REQUIRED WORK ▸
1. In the article about Tony Kushner, which award did the drama win him?
2. List every event the article about Tony Kushner says he will take part in while in Norfolk.
3. Write the next part of the article about Tony Kushner, picking up after its final sentence.

SOURCE DOCUMENT ▸
☆ ☆ ☆ ☆ ☆

THE VIRGINIAN-PILOT Copyright (c) 1996, Landmark Communications, Inc. DATE: Wednesday, October 9, 1996 TAG: 9610090034 SECTION: DAILY BREAK PAGE: E5 EDITION: FINAL SOURCE: BY TERESA ANNAS, STAFF WRITER LENGTH: 151 lines
TO FLY to a city, and not watch a production of your own play being mounted at that time: What's with this Tony Kushner?
Kushner wrote ``Angels in America: Millenium Approaches,'' which opens Friday at Old Dominion University Theater and continues through Oct. 26. The show coincides with the ODU Literary Festival, which features a reading by Kushner at 8 p.m. Thursday.
Paired with part two of ``Angels in America'' - titled ``Perestroika'' - the drama won him the 1993 Pulitzer Prize.
While in Norfolk, Kushner also will take part in a panel discussion on censorship at 1:30 p.m. Friday. And, on Friday evening, he'll sign copies of his ``Angels'' script at the theater entrance.
Just don't expect him to slip inside.
``I have seen thousands of performances of this play. Just thousands,'' said Kushner, speaking from his home in Manhattan.

☆ ☆ ☆ ☆ ☆

RECORDED DATA ▸
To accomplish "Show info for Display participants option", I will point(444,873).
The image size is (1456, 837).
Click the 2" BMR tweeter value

☆ ☆ ☆ ☆ ☆

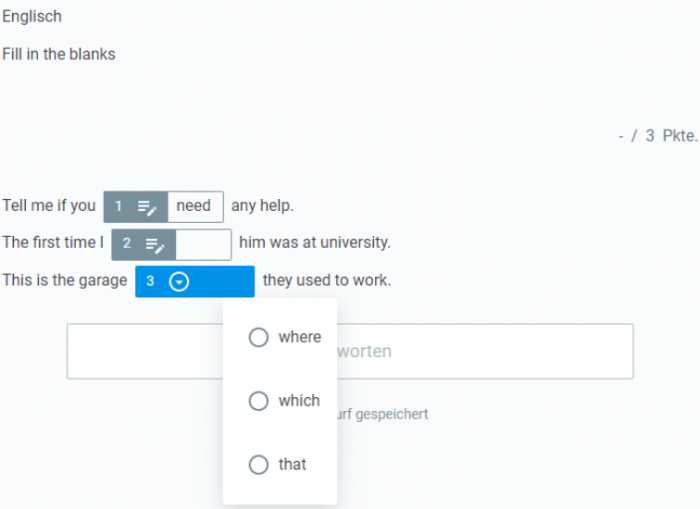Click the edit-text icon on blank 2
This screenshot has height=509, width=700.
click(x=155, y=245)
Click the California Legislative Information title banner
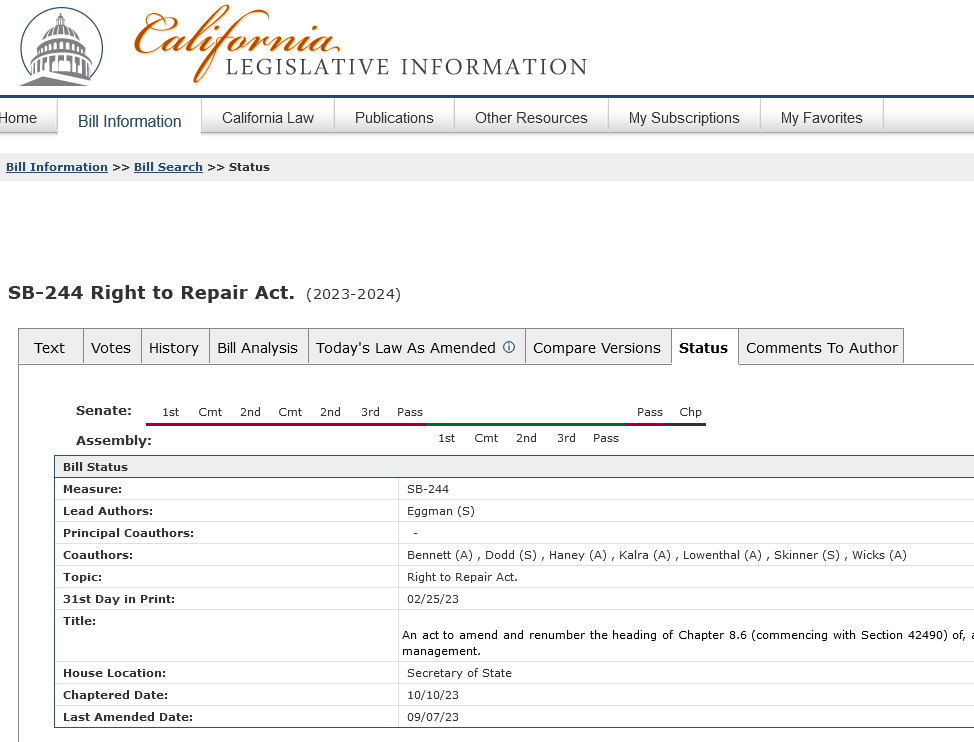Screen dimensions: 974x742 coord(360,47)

☆ ☆ ☆ ☆ ☆

PER-TASK ANSWERS ▸
1. The 1993 Pulitzer Prize.

2.
- A reading at 8 p.m. Thursday, part of the ODU Literary Festival
- A panel discussion on censorship at 1:30 p.m. Friday
- Signing copies of his "Angels" script at the theater entrance on Friday evening

3.
``I started writing the play in 1988. The first productions were in 1990. I finished `Perestroika' in 1992. It went to Broadway in 1993. National tour was '94-'95. And I finished writing the screenplays in '95 and '96.
``So. I really spent eight years with this play. And I really can't sit through it any more. I think it's incredibly important for me, as a writer, to try and get it out of my head.''
Kushner didn't sound peeved, just clear about his needs. Apparently, for the writers of this world, there are so many forces out there conspiring to divert them from their real work. Lately, he's sworn off appearances.
``It's easier to fly around and give speeches than it is to sit alone in your room and write.''
He had just returned from England where he spent six weeks writing in a 1617 stone cottage near Manchester - the setting for the first play in a planned trilogy. Titled ``Henry Box Brown,'' a workshop production of this much-awaited encore epic is scheduled for London in May, he said.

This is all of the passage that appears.